[MATERIAL FOR THIS EXERCISE — start]

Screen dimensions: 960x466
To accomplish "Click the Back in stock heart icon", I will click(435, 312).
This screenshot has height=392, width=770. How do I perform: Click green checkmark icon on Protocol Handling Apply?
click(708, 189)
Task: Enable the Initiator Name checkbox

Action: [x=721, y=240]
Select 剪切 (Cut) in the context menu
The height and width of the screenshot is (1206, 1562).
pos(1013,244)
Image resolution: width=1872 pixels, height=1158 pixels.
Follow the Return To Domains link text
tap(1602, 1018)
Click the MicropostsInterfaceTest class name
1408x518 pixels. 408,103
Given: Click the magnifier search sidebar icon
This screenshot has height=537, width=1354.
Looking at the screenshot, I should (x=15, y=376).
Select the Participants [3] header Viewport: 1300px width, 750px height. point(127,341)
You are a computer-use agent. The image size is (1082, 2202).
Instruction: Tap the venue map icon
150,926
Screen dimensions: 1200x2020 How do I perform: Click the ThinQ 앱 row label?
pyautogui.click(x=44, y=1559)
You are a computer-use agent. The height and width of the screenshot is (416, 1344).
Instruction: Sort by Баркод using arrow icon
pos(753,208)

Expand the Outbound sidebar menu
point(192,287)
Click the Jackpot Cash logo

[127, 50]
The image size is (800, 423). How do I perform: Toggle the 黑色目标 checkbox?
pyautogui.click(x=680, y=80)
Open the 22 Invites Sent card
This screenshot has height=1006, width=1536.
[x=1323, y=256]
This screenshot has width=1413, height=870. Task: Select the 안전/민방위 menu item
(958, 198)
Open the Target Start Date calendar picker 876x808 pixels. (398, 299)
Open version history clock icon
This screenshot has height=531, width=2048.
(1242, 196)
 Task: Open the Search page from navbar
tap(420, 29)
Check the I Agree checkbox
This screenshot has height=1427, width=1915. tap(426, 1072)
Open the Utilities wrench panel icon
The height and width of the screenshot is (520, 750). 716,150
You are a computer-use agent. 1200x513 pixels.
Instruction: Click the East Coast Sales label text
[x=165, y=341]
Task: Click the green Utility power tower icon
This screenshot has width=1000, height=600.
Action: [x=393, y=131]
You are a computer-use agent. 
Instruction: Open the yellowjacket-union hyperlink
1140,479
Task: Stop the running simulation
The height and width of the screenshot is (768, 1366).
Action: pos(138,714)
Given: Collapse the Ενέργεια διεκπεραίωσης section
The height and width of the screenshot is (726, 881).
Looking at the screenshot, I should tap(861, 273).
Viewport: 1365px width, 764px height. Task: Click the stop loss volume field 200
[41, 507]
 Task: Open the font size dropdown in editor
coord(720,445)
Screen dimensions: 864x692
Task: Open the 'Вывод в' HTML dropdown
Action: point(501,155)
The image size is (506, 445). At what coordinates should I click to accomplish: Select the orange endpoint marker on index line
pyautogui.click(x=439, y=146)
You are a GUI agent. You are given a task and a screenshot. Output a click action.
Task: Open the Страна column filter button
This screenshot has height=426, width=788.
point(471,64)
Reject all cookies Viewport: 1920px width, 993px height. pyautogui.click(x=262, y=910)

[MATERIAL FOR THIS EXERCISE — finish]

Search the data above for the string "computer" and return every line that has it.

You are a computer-use agent. The image size is (1082, 2202).
You are a computer-use agent. The height and width of the screenshot is (416, 1344).
You are a computer-use agent. 1200x513 pixels.
You are a computer-use agent. 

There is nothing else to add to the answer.